Integrity: There is more to Life than Winning...There's being Awesome!


CrossFit excellence gymnastics Inspirational integrity personal development weightlifting

The point is, I've been questioning why I'm training and why I work so hard to be fit. Does it all add up to competing in the various CrossFit competitions? That has proven exciting but ultimately unfulfilling. And even if I did one day hypothetically win the Games, what then? Would I be done with staying fit? I hope not. I didn't get into this to beat others. I did it for myself.

I've been trying to regain the initial motivation I had to train hard, that inspiration that drove me to explore new avenues of movement and ways my body could work. I'm realizing that the problem I'm having now is too much of a focus on living up to others' expectations. I'm forgetting about what I want for myself. Fitness for me was always about unlocking my own greatest potential, not competing with someone else's. And just in time, I have rediscovered gymnastics, the ultimate strength program for unlocking your own potential, because it only uses your own body and nothing more.

CrossFit Politics: Developing Strength thought Lifting vs. Gymnastics

We've been focusing a lot on getting stronger lately, which has meant a great deal of heavy barbell lifts. This has largely worked for me, but my fitness life has devolved into an endless quest to increase weights in the same movements. And I'm getting bored with it.  A bigger and bigger bench press is only useful in one plane of motion, with one kind of movement, and has limited outside application. It is useful in CrossFit because CrossFit has lately taken on a barbell bias, with a lot of the gymnastic elements marginalized.

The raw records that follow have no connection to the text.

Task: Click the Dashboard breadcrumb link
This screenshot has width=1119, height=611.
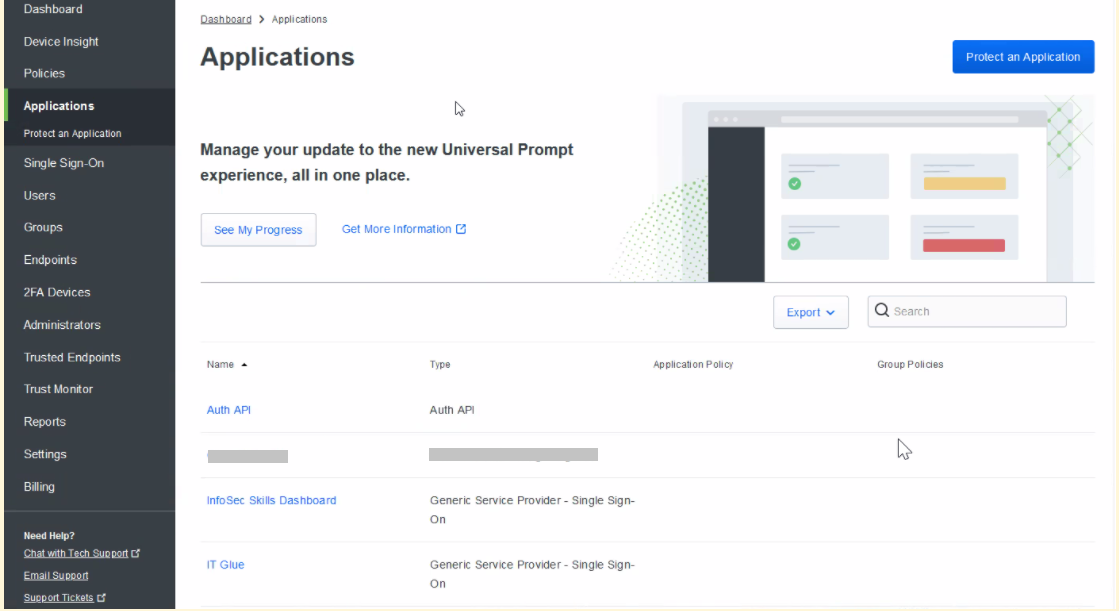Action: (226, 19)
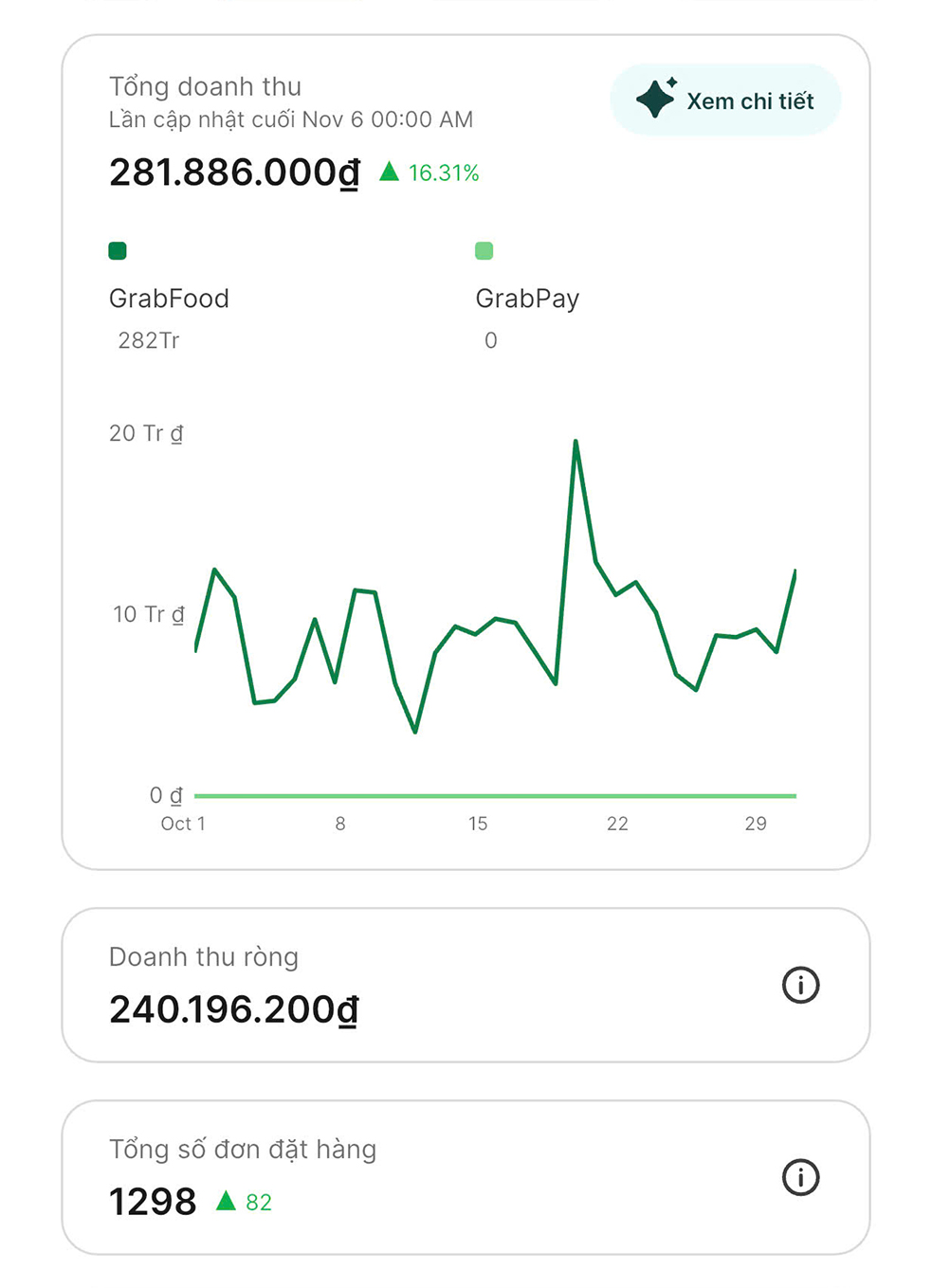Click the sparkle icon in Xem chi tiết
This screenshot has width=932, height=1288.
tap(655, 99)
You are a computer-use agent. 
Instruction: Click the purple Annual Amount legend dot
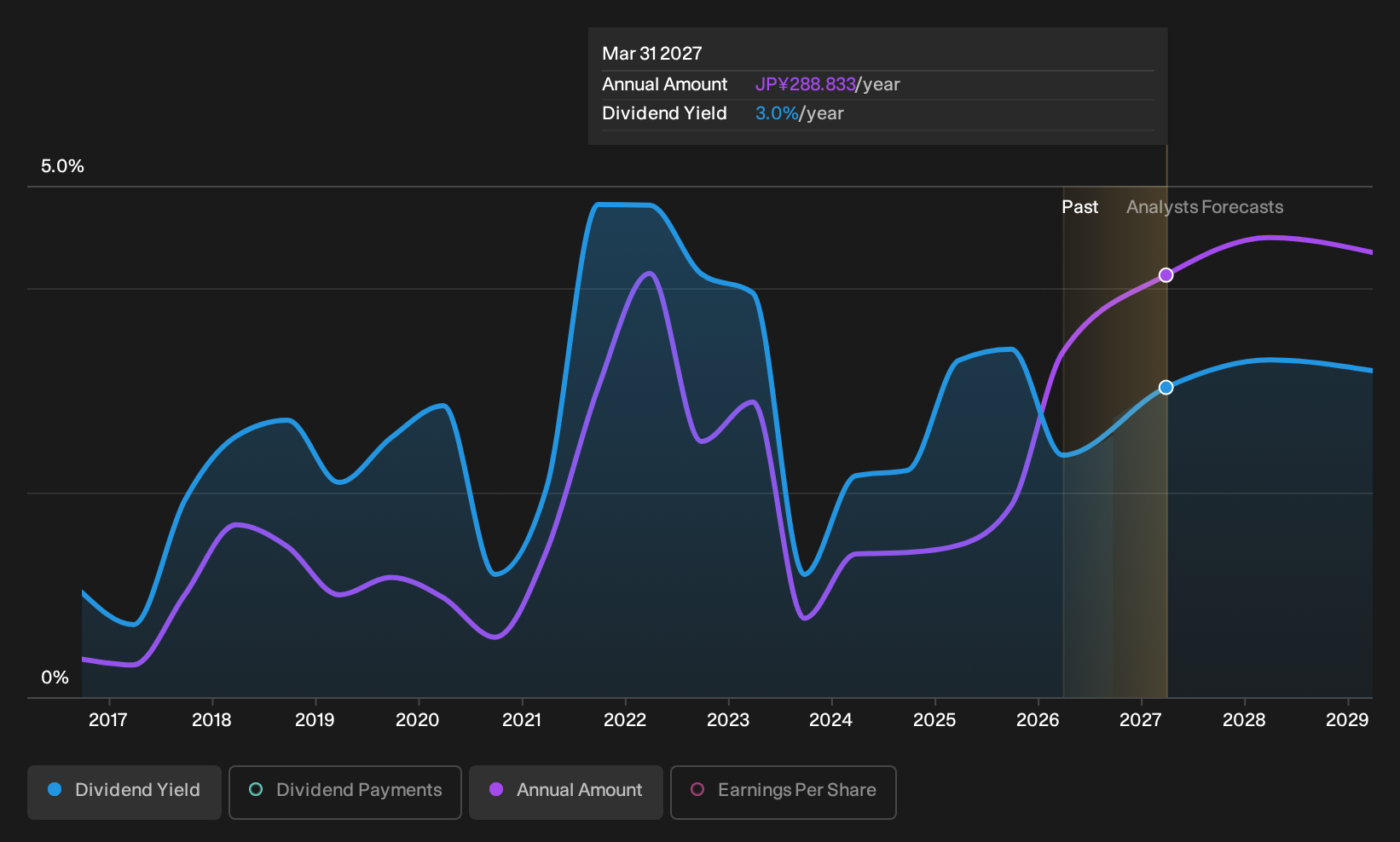(496, 790)
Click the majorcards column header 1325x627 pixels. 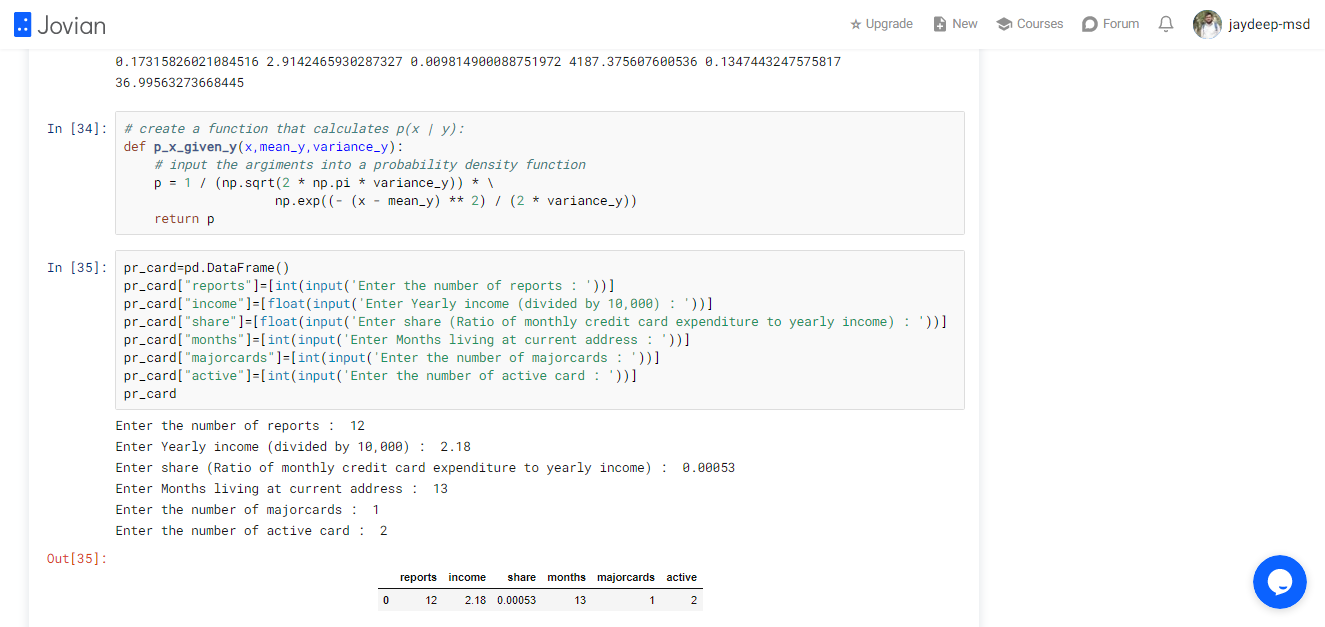(x=626, y=577)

The coordination, speed, agility, and balance aspects have all been pushed aside by an obsession with stamina, endurance, power, and most of all strength.

I have some opinions on why this is happening. As CrossFit has become more popular, more and more non-athletes have joined up. It is generally pretty hard to teach gymnastics to these people (I know because it is my job at my gym to design and coach a new gymnastics program). As a result, most gyms are defaulting to barbell training as their mainstay for strength development. As a result, we've gotten a whole generation of CrossFitters who are really good at lifting. This in turn has led to people developing a preference for lifting. So the coaches and judges design most of the competition events around lifting, and only incorporate very basic gymnastic elements.

Marching to Your Own Beat

I love training gymnastics, but I've let it fall to the wayside lately because I felt it wouldn't help me compete in regionals. But that just makes me resent my training. It's no fun if I'm training something I don't want to, just for some competition. So I've decided to forget regionals. Oh, I'm still going. But I'm not going to train specifically for them. They will just be a weekend out of the normal routine, a hiccup in the larger continuum of my training goals. I will train as if they do not exist, focusing on my goals, not the arbitrarily set goal of regionals.

The reason: when I think about it, it isn't enough for me to just win. Being the best by someone else's standards is not good enough. Even if those standards were higher than my own, it would still not be good enough, because the standards have to have a personal bearing on my own life. I think this applies to a lot of things in a Warrior's life, and  I know this contradicts a lot of what I've said about meeting the requirements of a situation rather than putting in a good effort. But I think this is a subtler understanding of the concept of excellence. It isn't good enough for me to be the best, I must be my best. This may be more, less, or simply different. But to go chasing someone else's goals, to follow someone else's standard of excellence, is an exercise in futility and frustration. Know what your values are, and own them, even if they are not so sublime as others would like. That is the road to integrity and wholeness of character.

I'd love to hear your comments on how you think this new philosophy relates to excellence in your own life. What standards do you hold yourself to? Are they your own standards or someone else's?